В селах Кабарды для невестки по отношению к старшим братьям своего мужа (а иногда и к свекру) особенно употребительны ласкательно-почтительные обращения Дотэ или Дот нэху (нэху— светлый, ясный). За младшими братьями мужа закрепляются конструкции типа: К1асэ нэху (к1асэ — поздний), Си нэху — мой ясный, Дуней нэху —мир ясный, Дыгъэ — солнце, Дыгъэ ц1ык1у — солнце маленькое, Нэ дыгъэ — глаз солнечный,IIIу ц1ык1у — всадник маленький, Шу нэху — всадник ясный и т. п. У западных адыгов распространены следующие обозначения деверей: Шу пагэ — всадник гордый, Шыу дах — всадник красивый, Ти оркъ — наш рыцарь, К1алэ дыщъ — парень золотой, К1алэ псыгъо — юноша стройный, Дахэкъащ (дахэ — красивый, къащ — жениться — следует понимать как «тот, кому предстоит жениться на красивой» или «тот, кто женится на красивой»), К1эрак1 — нарядный. Эти имена также дифференцируются в зависимости от возраста деверей. Например, С. Удычакова из аула Нешукай (ААО) сообщила нам, что старшего деверя Махмуда она называет Тиоркъ, а младшего Галима — Дахэкъащ. Причем, имя старшего деверя она наотрез отказалась назвать и пришлось прибегнуть к помощи третьих лиц.
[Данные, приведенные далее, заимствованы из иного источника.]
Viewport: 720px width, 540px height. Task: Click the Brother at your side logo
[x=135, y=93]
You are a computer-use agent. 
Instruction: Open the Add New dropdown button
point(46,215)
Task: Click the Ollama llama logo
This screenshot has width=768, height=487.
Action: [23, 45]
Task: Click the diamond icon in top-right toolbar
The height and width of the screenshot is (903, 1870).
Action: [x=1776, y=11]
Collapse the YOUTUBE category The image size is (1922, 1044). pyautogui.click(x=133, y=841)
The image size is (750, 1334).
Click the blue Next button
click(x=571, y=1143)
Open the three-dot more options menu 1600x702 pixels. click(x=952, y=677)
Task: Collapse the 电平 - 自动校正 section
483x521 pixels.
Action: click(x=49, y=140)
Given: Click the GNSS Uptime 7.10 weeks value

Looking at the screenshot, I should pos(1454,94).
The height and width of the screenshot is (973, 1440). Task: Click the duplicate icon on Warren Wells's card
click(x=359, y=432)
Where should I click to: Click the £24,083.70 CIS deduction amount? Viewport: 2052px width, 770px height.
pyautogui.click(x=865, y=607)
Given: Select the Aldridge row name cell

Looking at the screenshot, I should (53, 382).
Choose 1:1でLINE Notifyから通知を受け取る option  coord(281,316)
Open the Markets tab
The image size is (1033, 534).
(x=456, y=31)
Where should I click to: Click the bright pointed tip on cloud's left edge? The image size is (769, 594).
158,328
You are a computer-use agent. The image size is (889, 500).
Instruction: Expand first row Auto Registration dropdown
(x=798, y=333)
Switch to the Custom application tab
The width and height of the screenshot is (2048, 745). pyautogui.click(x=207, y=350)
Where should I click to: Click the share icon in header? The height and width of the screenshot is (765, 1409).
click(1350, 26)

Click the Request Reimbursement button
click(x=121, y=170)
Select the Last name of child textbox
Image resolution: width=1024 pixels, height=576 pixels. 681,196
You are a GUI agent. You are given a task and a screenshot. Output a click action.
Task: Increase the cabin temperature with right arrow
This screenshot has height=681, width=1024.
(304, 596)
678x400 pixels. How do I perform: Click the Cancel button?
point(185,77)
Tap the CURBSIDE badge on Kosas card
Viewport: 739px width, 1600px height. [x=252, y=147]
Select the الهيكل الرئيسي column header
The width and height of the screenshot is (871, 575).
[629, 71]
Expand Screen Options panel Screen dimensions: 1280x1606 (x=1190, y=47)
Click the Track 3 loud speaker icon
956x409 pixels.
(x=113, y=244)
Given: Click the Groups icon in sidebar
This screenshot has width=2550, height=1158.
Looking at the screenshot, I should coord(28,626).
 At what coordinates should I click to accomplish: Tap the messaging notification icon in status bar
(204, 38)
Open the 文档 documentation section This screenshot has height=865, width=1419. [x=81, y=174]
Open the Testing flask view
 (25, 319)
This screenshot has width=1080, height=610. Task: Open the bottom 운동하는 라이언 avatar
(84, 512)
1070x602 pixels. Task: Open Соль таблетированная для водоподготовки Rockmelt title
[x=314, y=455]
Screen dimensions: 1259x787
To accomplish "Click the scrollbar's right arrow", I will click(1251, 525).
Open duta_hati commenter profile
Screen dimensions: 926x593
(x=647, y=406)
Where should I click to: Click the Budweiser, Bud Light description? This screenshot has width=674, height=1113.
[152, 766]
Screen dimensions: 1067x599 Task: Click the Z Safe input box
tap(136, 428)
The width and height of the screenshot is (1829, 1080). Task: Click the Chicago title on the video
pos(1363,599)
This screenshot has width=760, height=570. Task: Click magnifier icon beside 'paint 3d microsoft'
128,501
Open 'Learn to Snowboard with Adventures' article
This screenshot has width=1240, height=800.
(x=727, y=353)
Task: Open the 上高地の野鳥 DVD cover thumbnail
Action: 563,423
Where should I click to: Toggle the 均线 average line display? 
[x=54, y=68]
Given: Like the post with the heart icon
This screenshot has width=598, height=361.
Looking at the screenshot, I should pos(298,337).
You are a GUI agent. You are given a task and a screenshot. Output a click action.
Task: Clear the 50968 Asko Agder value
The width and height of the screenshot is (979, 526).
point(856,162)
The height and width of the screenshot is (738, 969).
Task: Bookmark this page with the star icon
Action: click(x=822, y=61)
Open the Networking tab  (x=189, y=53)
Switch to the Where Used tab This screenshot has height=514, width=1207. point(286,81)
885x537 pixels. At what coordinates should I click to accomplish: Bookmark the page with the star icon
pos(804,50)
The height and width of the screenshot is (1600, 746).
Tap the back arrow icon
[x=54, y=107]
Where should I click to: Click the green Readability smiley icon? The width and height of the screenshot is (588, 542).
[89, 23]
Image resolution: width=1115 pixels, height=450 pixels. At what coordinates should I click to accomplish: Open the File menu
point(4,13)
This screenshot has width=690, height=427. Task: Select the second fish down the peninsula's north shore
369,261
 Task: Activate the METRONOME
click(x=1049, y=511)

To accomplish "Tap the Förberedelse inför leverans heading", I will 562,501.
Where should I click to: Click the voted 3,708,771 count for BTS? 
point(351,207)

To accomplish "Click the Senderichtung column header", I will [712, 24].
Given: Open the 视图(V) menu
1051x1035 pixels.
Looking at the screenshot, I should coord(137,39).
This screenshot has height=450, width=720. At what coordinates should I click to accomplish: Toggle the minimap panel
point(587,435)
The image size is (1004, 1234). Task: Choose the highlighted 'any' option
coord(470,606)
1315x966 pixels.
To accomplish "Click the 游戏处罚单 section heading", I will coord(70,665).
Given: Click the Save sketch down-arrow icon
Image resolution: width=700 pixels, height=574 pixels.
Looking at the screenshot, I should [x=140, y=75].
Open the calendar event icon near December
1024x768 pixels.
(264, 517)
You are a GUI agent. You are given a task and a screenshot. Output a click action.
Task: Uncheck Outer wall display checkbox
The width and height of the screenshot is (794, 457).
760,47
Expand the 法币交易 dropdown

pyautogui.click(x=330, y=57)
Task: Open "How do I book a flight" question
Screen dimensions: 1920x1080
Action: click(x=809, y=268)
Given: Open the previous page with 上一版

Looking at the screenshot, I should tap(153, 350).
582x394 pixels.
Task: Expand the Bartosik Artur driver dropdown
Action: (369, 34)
Для обращения к золовке невестка использует ц1элей (букв. — добавочное имя), нэмык1ыц1э (другое имя) или, как еще иногда говорят, ф1ылъагъуныгъэц1э (любовное имя) из числа употребительных в данной местности. В селении Заюково (КБАССР), например, для этого используется чаще всего имя Жан * или другие конструкции с этим словом: Жан ц1ык1у (для золовки, которая младше ее самой), Дарижан, Хурижан и т. д. Адыгейские женщины в тех же целях актуализуют вторичные имена Гъэш1он (гъэш1он — букв, лелеять, изнежить, ласкать, чтить), Дах, Сидах, Дахэ1уб — Прекрасногубая, Напцэдах — Прекраснобровая.
* Вероятно, от тюркского джан—дорогой, милый.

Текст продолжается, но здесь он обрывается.